What Is Your Opinion on Doctors Performing Only FUT or Only FUE?

Q: It seems that some doctors offer only FUT and others only FUE. What is your opinion on that? — D.E., Portland, M.E.

A: Both FUT and FUE are excellent techniques, but have different indications. To deliver the best care for our patients, hair restoration physicians should have expertise in both procedures, and they should offer both in their practices.

The main advantage of FUT is that it typically (but not always) gives the highest yield of hair. Therefore, when the patient’s primary goal is to achieve maximum fullness, FUT should be performed. There are many well described reasons for this, including the precision of stereo-microscopic dissection and the ability to efficiently harvest from a more select area of the donor zone, but these are beyond the scope of this brief commentary.

The main advantage of FUE is no linear scar. Therefore, when the patient’s primary goal is to be able to wear his hair very short, FUE should be performed. FUE is also indicated when there is an increased risk of a widened scar or when scalp laxity does not permit a strip excision. The patient may sometimes chose FUE simply to avoid the stigma of a linear donor scar.

There are situations in which both procedures are useful in the same patient.
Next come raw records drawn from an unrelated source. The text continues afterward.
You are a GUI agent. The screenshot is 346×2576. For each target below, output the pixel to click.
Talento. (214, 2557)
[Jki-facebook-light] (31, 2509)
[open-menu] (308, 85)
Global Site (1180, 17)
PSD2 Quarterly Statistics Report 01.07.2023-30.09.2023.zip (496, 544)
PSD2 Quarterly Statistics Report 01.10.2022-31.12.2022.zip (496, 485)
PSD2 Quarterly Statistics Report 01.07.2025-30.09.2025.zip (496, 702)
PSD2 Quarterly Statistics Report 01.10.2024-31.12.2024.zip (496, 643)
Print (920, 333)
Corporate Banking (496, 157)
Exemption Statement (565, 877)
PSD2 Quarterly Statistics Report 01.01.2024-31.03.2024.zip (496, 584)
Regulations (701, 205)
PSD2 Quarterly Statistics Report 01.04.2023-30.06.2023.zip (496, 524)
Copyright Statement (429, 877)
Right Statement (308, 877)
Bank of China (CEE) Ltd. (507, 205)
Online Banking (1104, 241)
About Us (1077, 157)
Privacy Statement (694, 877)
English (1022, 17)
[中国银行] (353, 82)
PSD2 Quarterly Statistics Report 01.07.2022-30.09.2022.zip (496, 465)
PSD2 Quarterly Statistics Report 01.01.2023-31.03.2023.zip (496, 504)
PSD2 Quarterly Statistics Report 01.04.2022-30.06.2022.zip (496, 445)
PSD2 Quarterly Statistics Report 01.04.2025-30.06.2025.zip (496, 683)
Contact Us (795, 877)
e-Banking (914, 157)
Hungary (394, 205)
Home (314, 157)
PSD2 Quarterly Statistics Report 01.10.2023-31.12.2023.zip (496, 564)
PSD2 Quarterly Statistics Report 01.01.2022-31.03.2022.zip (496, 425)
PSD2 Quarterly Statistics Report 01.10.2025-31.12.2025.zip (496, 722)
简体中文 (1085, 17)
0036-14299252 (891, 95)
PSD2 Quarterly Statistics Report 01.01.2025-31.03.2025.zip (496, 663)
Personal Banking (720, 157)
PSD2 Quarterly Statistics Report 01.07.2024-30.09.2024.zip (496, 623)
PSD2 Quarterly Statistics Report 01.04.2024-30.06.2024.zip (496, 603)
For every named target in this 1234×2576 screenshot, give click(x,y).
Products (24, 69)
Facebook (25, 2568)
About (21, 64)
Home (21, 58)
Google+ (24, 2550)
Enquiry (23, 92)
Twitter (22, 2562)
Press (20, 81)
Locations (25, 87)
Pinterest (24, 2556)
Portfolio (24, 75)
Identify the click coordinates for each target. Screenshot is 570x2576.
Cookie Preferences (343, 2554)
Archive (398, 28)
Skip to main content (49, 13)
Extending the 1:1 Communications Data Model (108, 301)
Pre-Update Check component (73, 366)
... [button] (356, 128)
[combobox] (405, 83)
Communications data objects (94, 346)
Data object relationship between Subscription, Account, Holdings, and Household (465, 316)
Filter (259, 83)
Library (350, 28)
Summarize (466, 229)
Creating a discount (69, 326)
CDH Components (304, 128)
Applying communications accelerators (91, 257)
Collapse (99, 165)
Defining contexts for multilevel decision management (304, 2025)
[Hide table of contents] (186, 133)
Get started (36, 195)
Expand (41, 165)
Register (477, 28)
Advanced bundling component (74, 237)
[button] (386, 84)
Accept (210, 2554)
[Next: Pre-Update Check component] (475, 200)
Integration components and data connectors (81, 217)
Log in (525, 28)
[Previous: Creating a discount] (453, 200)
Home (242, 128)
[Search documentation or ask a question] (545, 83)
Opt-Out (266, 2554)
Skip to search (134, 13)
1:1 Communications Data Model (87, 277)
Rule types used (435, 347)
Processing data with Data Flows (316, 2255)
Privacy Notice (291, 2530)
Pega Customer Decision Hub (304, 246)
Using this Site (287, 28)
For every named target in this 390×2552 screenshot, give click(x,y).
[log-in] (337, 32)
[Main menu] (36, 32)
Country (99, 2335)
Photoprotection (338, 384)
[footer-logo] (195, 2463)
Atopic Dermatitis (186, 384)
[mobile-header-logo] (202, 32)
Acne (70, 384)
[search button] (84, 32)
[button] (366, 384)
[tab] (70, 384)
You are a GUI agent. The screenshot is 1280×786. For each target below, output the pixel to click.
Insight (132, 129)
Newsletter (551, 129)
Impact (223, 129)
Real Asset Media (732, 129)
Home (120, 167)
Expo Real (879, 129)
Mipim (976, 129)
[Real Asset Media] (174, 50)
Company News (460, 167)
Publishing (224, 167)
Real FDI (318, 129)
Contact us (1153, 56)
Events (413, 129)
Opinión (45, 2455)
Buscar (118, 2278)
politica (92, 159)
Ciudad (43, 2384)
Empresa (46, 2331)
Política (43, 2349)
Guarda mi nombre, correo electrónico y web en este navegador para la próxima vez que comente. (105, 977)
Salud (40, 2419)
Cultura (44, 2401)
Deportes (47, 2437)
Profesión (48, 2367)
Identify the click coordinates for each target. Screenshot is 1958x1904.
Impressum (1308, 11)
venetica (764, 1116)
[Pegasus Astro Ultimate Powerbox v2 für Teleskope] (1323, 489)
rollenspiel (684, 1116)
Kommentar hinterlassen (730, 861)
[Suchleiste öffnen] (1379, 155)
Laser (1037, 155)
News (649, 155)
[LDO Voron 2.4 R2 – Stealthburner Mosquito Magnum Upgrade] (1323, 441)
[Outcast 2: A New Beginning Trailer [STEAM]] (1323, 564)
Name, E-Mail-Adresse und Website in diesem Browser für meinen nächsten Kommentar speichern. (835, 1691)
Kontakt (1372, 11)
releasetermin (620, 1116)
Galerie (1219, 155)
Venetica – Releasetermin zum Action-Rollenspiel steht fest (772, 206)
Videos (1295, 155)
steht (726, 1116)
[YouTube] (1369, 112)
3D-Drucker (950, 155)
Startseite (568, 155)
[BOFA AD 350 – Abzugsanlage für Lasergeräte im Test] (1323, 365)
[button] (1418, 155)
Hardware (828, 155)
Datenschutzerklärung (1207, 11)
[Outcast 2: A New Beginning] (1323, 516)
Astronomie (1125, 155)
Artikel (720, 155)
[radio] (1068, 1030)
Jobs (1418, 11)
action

For example, FUT may first be used to maximize yield, but then, after several sessions, the scalp may become too tight to continue to perform FUT, or the donor scar may become wider than anticipated. In the former case, the physician can switch to FUE to obtain additional grafts; in the latter case FUE may be used to camouflage the scar of the FUT procedure.

It is tempting to see the world in black and white, and it is easiest to learn and train one’s staff in just one hair transplant technique — but medicine is never so simple. Developments over the past twenty years have given us two excellent hair restoration procedures. We should offer our patients both.